На лестнице возникла заминка. Петр почему-то не мог меня по ней поднять. Возможно, вес инвалидного кресла вместе со мной превышал его грузоподъемность. Рядом показалось знакомое чувство подавляющей мощи, как тогда, на разрушенной крыше в Хьюстоне. Тот самый пользователь в супердоспехе, пожирающем свет вокруг! Это определенно он! Неизвестный помог Петру поднять меня, где они как-то странно расстались. Мрак, так я его для себя прозвал, уходил спиной вперед, пока не исчез за поворотом. Только после этого я понял, что он все это время очень четко чувствовал мой взгляд на себе! Интересно, как работало его «дополнительное чувство»? Чувство взгляда? Интуиция?
Страшно… очень страшно. Я узнал бы палача со стадиона даже из миллиона других людей, наделенных сущностью. Он заметил нас первым и какое-то время ходил следом, а я никак не мог сказать Петру о враге позади. В тот момент, когда мы остановились у лестницы и палач подошел, здороваясь с моим сопровождающим, я думал, у меня сердце остановится. Оно бы и остановилось, если бы я его еще мог чувствовать.
Меня поднимали на третий этаж, будто таща во врата ада. С одной стороны инвалидное кресло держали союзники, а с другой — враги. Где-то впереди стояло существо — привратник, явно не человеческого вида, с такой подавляющей мощью сущности, спрятанной внутри тела, что становилось не по себе. Узор из веток не шел ни в какое сравнение с тем, что был у людей на первых двух этажах. В десятки, а может, и в сотни раз сложнее! То место за дверями холла с привратником вызывало смертельный холод. Смерть! Тьма, пронизанная чувством смерти, которое я знал и ощущал не понаслышке. Будто весь третий этаж этого здания был обителью тех, кто застрял между жизнью и смертью. Может, Берлога нашла способ безболезненно дать мне умереть и поэтому им в этом деле помогают бойцы из «Храма Душ»?! Но я не мог этого принять! Нельзя! Мне нельзя умирать, пока «Храм Душ» не понесет заслуженного наказания. Я не хотел идти на это кладбище для еще живых людей. Я не хотел вот так умирать!
Петр достал из своего кольца-хранилища шарик из блеклой сущности и передал его привратнику. У меня точно никаких запасов сущности не было. Когда браслет рассыпался, в нем ничего не было. И таких шариков я раньше не видел. Возникла неприятная заминка. Привратник отказывался меня впускать без платы. Аж от сердца отлегло. Успокоился. Когда палач заплатил за право прохода, настроение упало в бездну отчаяния. Петр принял его услугу, кивнув, и мы втроем зашли в эту обитель смерти.
Стоило пересечь невидимую границу третьего этажа, как по моему внутреннему миру прошлась волна холода, будто разрушив границы сосуда с моей собственной сущностью.
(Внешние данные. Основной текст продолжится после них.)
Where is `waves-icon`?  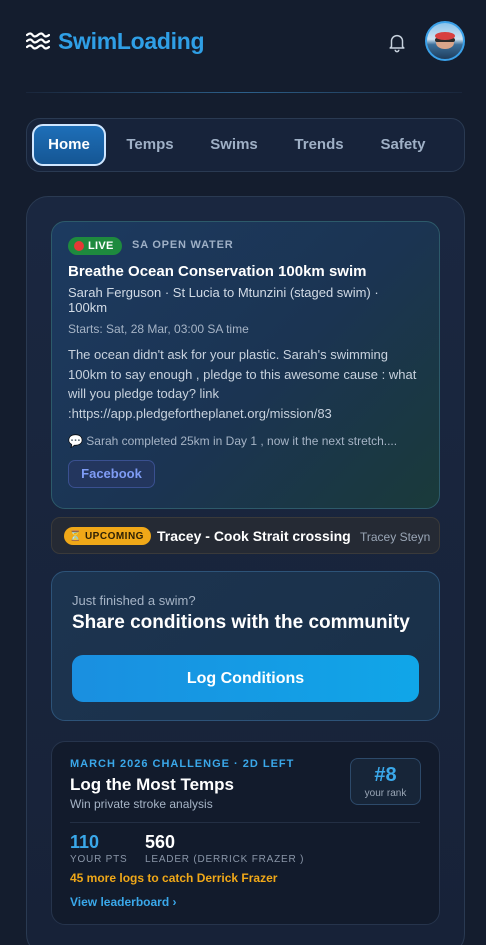 waves-icon is located at coordinates (38, 41).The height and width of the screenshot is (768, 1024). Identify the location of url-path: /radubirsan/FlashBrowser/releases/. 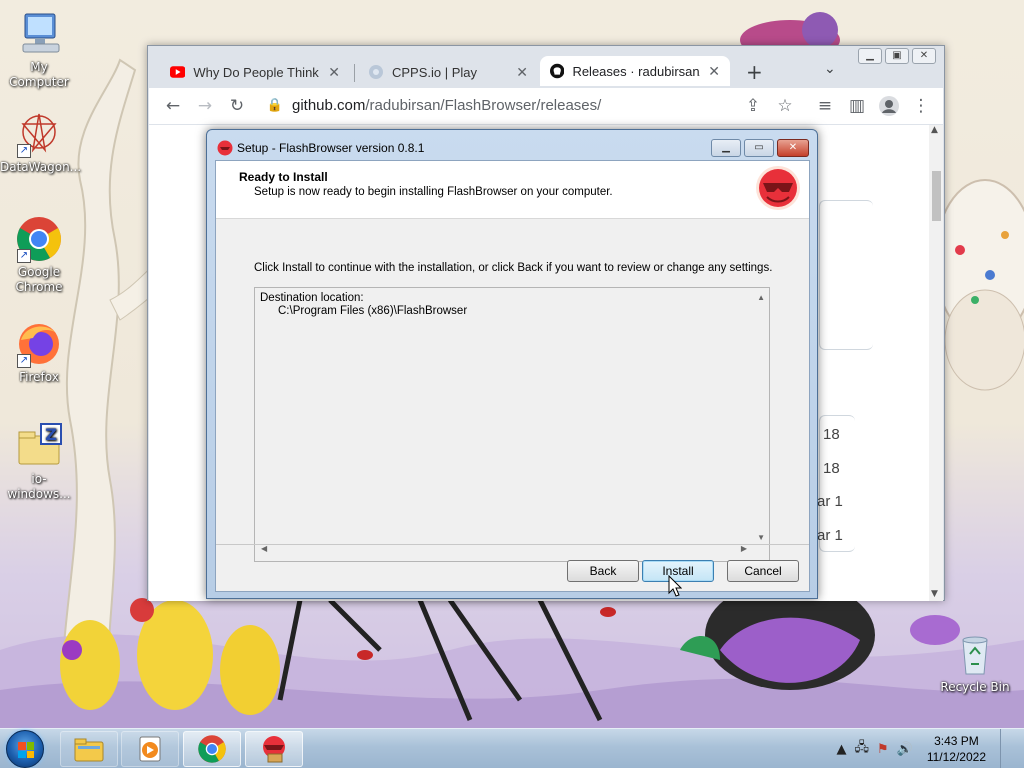
(484, 106).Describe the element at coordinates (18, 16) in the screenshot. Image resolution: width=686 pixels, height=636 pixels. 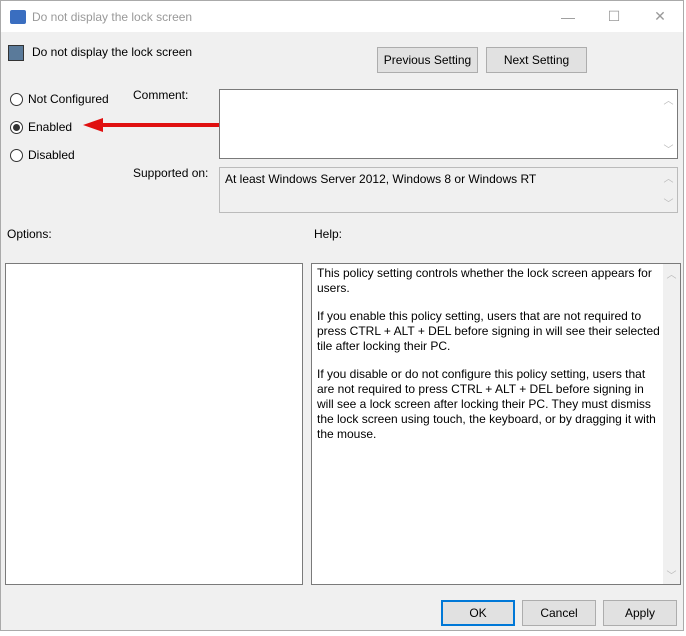
I see `app-icon` at that location.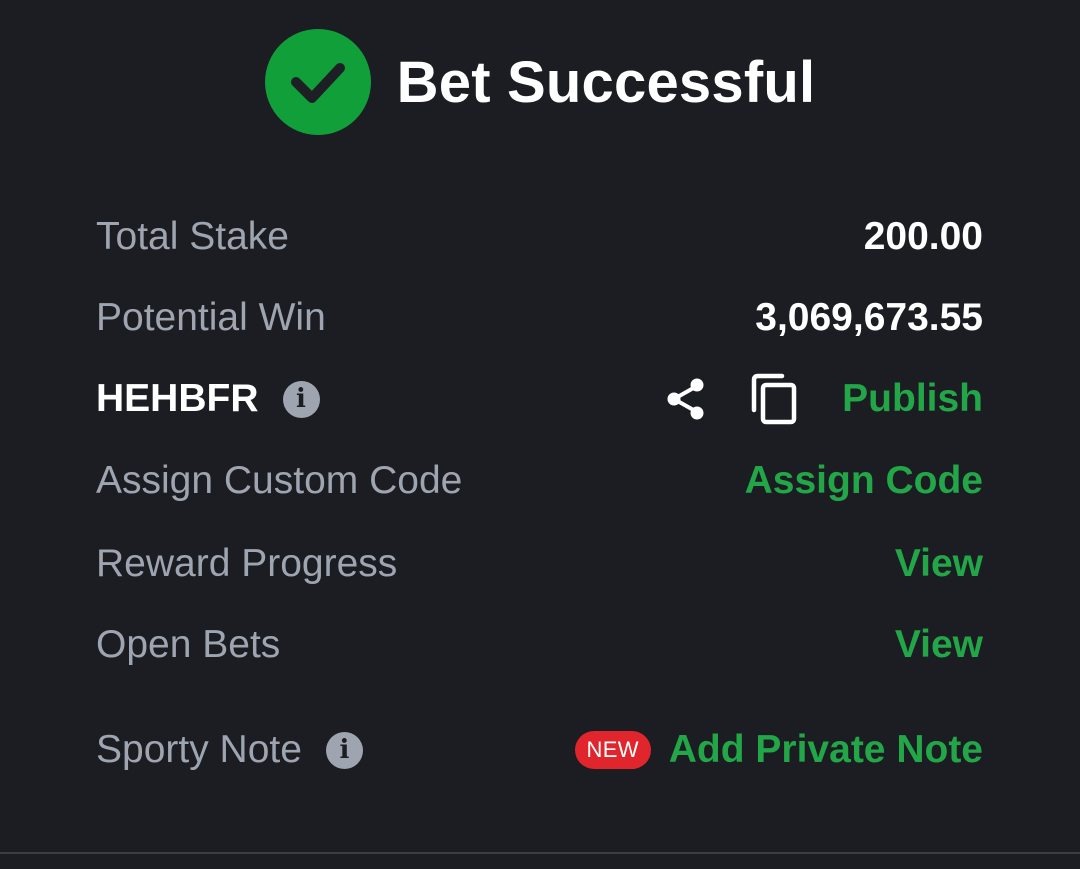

Я есть тьма, а тьма вокруг есть часть меня. Длинный коридор вел в неизвестность. Тут время ощущалось так же искаженно, как у меня внутри. Слева и справа десятки проходов уходили во тьму, где границы восприятия размывались, будто туда запрещено входить.
Впереди показалась знакомый носитель сущности. Саманта Армстронг заметила меня, но не узнала, так как никогда не видела без маскировки. Сзади шла женщина со странным типом сущности, который был сосредоточен в шаре, зависшем в районе груди, а не рассеян по телу, как туман и ветки у других людей. Она почувствовала мой взгляд. В этот момент на этаж где-то позади ступил Энитан с группой людей, которых я не знал. Началась перестрелка. Саманта, Петр и женщина-шар объединились, отражая неожиданную атаку. В какой-то момент мое кресло резко покатилось вперед, прямо в тот самый проход, куда запрещено было входить.
Холод, пустота, кромешный мрак небытия. Это слово первым пришло на ум, когда я понял, где оказался. Место, в котором ничего нет. Абсолютно пустое пространство, лишенное понятия о материальных объектах. Разум, ранее скованный сосудом внутреннего мира, вышел за пределы физического тела.
Значит, все-таки это место, куда приходят умирать. Нет! Даже сейчас, находясь в небытие, я не мог заставить себя отпустить то чувство несправедливости, что заставляло меня жить все это время. Это тело, эта душа, разум, все чувства, все совершенные поступки — все это принадлежало не мне, а тем тысячам душ, что погибли на стадионе. Я Сиятельный! Огонь маяка для душ, уходящих в забвение. Тот, кто хотел подарить им чувство упокоения, одна спасенная жизнь за одну преждевременно закончившуюся. Моя жизнь не принадлежала мне. Мое право смерти, право на заслуженный покой… все это принадлежало тем, кто все еще не нашел справедливости за совершённое в тот день. Да, черт возьми! Пусть это будет месть, если на другое я не способен!